A faithful copy is needed of the lines below from the one with "506x345 pixels." up to and including the one with "Given: Click the 获取积分 link"; set it down with no pictures and no other lines.

______________________________

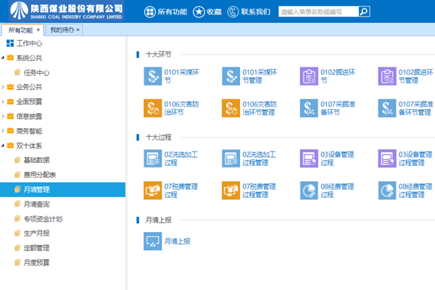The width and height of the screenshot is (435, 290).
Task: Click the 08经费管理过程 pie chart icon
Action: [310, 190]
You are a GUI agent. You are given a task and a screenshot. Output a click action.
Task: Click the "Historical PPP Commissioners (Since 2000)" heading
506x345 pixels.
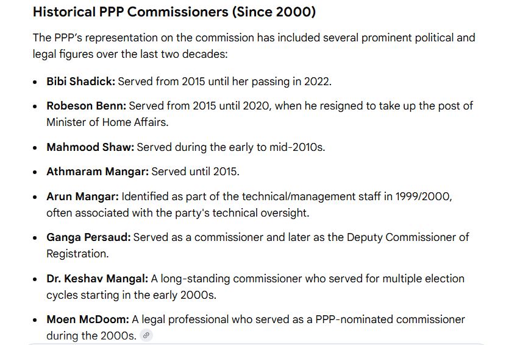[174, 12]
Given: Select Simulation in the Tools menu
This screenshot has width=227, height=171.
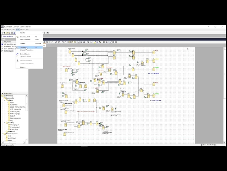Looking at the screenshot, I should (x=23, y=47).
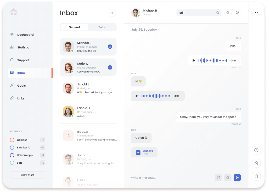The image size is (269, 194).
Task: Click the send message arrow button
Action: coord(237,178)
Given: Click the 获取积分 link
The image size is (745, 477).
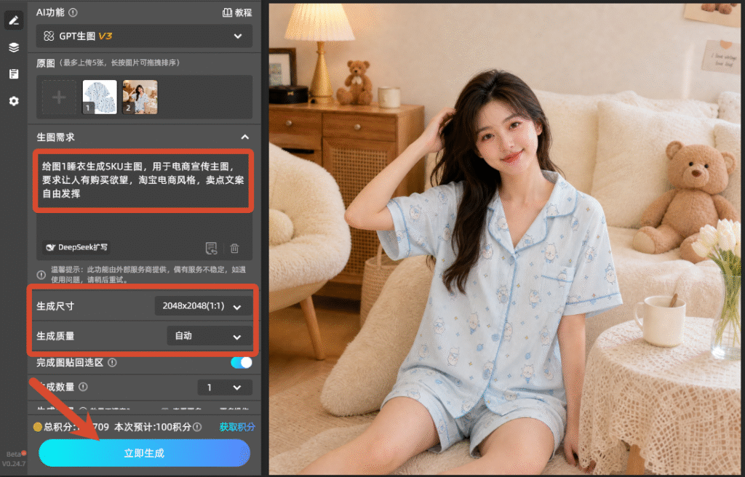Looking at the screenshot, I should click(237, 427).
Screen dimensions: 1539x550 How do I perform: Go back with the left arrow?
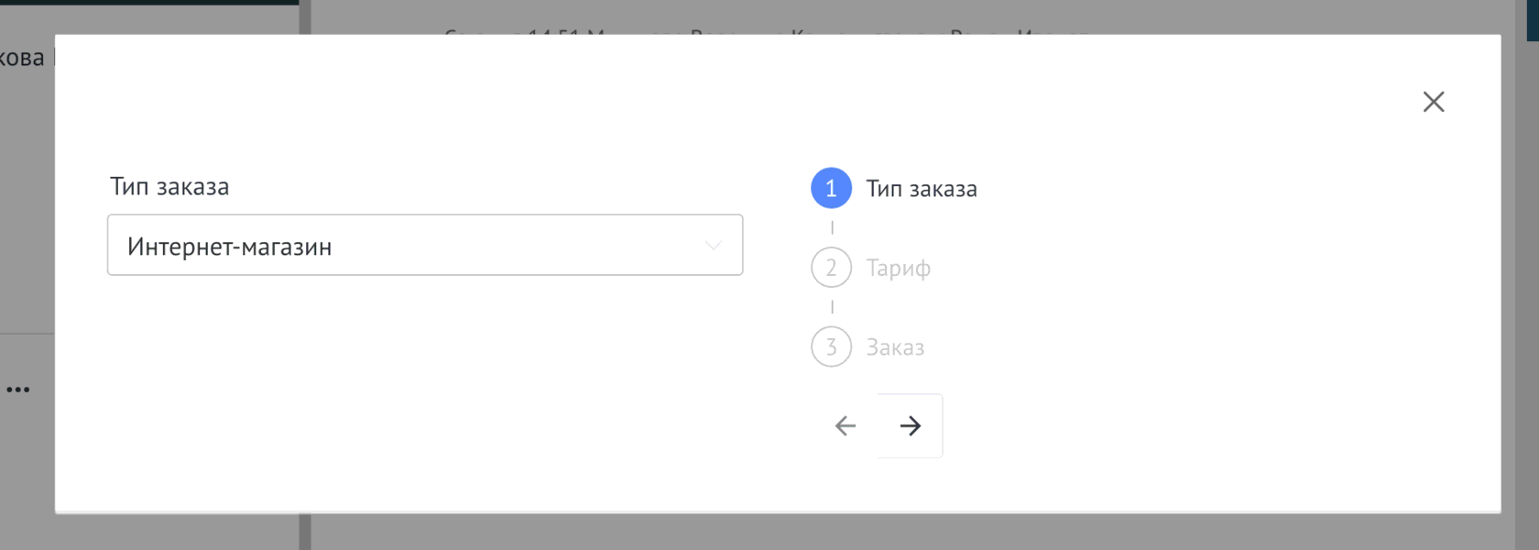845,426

______________________________

◆ **SOLUTION TO THIS TASK**
506x345 pixels.
[174, 12]
Given: Select Simulation in the Tools menu
This screenshot has width=227, height=171.
Looking at the screenshot, I should (x=23, y=47).
The image size is (269, 194).
Task: Click the send message arrow button
Action: coord(237,178)
Given: Click the 获取积分 link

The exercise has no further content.